Il n'y a plus une mouche à Milan ?
Non, pas une mouche. Nous les avons toutes exterminées. C'est une mesure d'hygiène, elle évite les infections et les maladies.
Eh bien, même à Naples, nous avons combattu les mouches, nous leur avons même déclaré la guerre. Nous faisons la guerre aux mouches depuis trois ans maintenant.
Alors comment se fait-il qu'il y ait autant de mouches à Naples ?
Et que puis-je dire, Monsieur, les mouches ont gagné !

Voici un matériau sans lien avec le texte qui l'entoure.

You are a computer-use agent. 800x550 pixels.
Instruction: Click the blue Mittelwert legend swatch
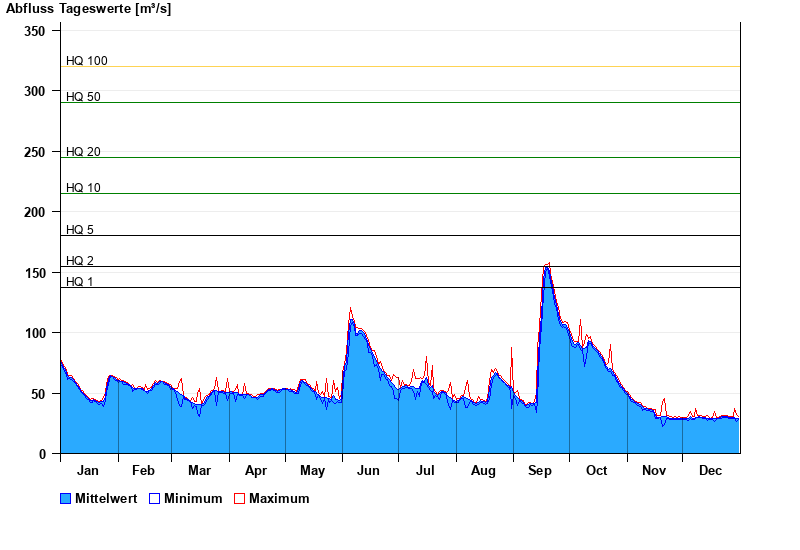pos(66,499)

Aucun vin n’est aussi terrestre que le rouge vin de Bourgogne ; dans le reflet blanc de la neige, il avait la couleur de la terre, cette couleur pourpre et or des collines de la Côte-d’Or au coucher du soleil. Son souffle était profond, parfumé d’herbes et de feuilles comme un soir d’été bourguignon. Et aucun vin n’accompagne aussi intimement l’approche du soir que le vin de Nuits-Saint-Georges, n’est autant l’ami de la nuit que le vin de Nuits-Saint-Georges, nocturne jusque dans son nom, profond et semé d’éclairs comme une nuit d’été en Bourgogne. Il brille d’un éclat sanglant au seuil de la nuit comme, au bord cristallin de l’horizon, le feu du couchant. Il allume des lueurs rouges et bleues dans la terre couleur de pourpre, dans l’herbe et dans les feuilles d’arbres, encore chaudes des saveurs et des arômes du soleil mourant. Les bêtes sauvages, à la tombée de la nuit, s’acagnardent profondément dans la terre, le sanglier rentre dans sa bauge avec des claquements précipités de branchages, le faisan au vol court et silencieux nage dans l’ombre qui déjà flotte au-dessus des bois et des prés, le lièvre agile se laisse glisser sur le premier rayon de la lune comme sur une corde raide d’argent. C’est là l’heure du vin de Bourgogne.
À ce moment-là, par cette nuit d’hiver, dans cette pièce éclairée du lugubre reflet de la neige, l’odeur profonde du Nuits-Saint-Georges nous rappelait le souvenir des soirées d’été en Bourgogne, des nuits endormies sur une terre encore chaude de soleil. (p. 300-301)
Folio page 409
« Connaissez-vous l’origine du mot kaputt ? C’est un mot qu’il vient de l’hébreu koppâroth, qui signifie victime. »
La mer m'émut, je me suis mis à pleurer. Ni fleuve ni plaine ni montagne — pas même un arbre, pas même un nuage — rien ne donne autant l'idée de la liberté que la mer. La liberté même ne donne pas autant l'idée de la liberté que la mer.